_PROBLEM DETAILS_: Copy out the data below verbatim, starting at the line that contains "Open the Bayer/Colors ribbon tab" and ending at the line that contains "point(142,37)", including both of those lines.

★ ★ ★ ★ ★

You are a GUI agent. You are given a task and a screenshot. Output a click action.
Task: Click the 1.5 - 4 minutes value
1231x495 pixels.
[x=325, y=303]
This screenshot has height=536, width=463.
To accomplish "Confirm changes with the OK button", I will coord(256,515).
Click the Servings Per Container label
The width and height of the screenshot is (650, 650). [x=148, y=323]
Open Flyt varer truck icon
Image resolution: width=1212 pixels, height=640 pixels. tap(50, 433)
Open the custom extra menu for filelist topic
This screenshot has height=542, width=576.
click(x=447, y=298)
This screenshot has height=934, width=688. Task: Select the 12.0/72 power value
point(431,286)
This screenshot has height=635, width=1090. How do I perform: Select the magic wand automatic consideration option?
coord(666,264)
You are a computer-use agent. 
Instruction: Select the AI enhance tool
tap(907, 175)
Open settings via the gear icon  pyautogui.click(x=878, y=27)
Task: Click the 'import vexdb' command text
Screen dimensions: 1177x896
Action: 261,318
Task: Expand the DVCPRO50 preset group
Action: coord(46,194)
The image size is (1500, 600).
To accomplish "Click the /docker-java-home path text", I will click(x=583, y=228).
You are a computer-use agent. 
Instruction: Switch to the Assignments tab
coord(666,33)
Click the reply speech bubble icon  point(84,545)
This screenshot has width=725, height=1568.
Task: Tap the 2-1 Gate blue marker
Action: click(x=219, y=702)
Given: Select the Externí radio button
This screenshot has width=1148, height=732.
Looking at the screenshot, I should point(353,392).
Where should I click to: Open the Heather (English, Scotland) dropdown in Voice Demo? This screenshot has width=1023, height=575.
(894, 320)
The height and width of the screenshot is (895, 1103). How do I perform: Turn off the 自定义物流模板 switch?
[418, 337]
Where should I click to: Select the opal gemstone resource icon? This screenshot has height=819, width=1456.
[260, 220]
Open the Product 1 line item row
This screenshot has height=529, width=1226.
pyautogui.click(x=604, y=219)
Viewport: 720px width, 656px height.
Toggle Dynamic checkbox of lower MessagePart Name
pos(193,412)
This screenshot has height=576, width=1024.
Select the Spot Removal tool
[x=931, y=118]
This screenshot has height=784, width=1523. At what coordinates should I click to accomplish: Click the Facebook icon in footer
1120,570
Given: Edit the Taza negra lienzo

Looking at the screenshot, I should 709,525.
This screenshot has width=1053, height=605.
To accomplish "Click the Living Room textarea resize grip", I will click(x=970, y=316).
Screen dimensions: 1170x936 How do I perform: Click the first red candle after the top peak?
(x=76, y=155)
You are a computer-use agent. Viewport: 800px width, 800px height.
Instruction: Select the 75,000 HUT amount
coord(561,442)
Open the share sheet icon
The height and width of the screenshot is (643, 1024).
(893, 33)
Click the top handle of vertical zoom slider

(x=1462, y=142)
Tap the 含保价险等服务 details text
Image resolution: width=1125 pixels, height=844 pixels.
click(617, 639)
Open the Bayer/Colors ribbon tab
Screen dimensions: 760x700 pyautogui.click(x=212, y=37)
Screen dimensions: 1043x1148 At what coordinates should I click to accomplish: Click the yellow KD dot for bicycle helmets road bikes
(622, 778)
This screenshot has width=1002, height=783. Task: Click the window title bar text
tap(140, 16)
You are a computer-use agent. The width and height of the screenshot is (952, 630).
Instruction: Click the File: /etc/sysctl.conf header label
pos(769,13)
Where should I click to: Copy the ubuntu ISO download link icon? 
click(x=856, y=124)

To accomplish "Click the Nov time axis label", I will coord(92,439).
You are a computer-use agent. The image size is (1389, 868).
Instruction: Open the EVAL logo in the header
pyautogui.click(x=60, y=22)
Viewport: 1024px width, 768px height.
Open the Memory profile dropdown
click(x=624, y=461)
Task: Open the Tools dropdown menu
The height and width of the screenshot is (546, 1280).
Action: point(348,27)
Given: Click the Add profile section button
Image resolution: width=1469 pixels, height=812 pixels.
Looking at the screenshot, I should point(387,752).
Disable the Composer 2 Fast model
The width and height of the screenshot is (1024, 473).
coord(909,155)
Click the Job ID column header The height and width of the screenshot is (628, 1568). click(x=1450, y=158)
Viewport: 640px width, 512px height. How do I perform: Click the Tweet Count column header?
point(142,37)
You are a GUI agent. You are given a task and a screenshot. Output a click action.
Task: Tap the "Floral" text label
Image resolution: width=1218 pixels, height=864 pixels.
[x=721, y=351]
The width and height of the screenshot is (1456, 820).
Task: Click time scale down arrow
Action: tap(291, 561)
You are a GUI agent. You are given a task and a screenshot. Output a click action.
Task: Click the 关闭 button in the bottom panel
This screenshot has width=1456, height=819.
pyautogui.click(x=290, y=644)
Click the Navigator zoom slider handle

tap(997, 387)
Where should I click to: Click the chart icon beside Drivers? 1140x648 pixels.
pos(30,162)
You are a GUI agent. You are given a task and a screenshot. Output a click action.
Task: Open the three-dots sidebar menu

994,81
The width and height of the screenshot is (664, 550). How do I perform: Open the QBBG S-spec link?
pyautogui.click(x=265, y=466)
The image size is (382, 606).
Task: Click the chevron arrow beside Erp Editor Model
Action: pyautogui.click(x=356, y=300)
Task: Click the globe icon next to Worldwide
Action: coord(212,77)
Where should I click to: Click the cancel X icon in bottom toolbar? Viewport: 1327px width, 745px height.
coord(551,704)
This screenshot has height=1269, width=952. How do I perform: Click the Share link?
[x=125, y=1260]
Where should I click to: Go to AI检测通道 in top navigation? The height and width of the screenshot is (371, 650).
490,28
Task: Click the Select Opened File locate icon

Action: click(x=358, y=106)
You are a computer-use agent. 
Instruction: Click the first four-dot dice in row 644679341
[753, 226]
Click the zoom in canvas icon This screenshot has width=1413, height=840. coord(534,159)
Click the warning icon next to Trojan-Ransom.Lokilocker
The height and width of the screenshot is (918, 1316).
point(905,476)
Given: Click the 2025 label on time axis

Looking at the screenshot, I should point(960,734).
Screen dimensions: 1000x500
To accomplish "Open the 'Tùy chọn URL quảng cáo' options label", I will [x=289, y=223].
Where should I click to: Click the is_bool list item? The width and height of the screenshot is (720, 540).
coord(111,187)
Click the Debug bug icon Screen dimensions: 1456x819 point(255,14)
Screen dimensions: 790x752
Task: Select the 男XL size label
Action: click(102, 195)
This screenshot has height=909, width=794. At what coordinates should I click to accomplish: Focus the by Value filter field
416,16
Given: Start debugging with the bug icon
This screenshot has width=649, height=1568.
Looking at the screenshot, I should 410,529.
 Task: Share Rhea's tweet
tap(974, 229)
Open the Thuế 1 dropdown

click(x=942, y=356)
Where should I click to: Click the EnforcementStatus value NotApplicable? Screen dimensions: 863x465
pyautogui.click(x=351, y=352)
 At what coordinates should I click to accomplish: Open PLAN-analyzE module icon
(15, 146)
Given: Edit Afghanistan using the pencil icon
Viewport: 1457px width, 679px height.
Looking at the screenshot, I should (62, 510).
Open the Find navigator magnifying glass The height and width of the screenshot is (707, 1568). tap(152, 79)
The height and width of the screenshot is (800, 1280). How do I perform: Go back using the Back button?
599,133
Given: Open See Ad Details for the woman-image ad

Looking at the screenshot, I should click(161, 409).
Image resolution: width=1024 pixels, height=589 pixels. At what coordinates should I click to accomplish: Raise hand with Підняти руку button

★ ★ ★ ★ ★

_EXERCISE RESPONSE_:
Open the Bayer/Colors ribbon tab
Screen dimensions: 760x700 pyautogui.click(x=212, y=37)
Screen dimensions: 1043x1148 At what coordinates should I click to accomplish: Click the yellow KD dot for bicycle helmets road bikes
(622, 778)
This screenshot has width=1002, height=783. Task: Click the window title bar text
tap(140, 16)
You are a computer-use agent. The width and height of the screenshot is (952, 630).
Instruction: Click the File: /etc/sysctl.conf header label
pos(769,13)
Where should I click to: Copy the ubuntu ISO download link icon? 
click(x=856, y=124)

To accomplish "Click the Nov time axis label", I will coord(92,439).
You are a computer-use agent. The image size is (1389, 868).
Instruction: Open the EVAL logo in the header
pyautogui.click(x=60, y=22)
Viewport: 1024px width, 768px height.
Open the Memory profile dropdown
click(x=624, y=461)
Task: Open the Tools dropdown menu
The height and width of the screenshot is (546, 1280).
Action: point(348,27)
Given: Click the Add profile section button
Image resolution: width=1469 pixels, height=812 pixels.
Looking at the screenshot, I should point(387,752).
Disable the Composer 2 Fast model
The width and height of the screenshot is (1024, 473).
coord(909,155)
Click the Job ID column header The height and width of the screenshot is (628, 1568). click(x=1450, y=158)
Viewport: 640px width, 512px height. How do I perform: Click the Tweet Count column header?
point(142,37)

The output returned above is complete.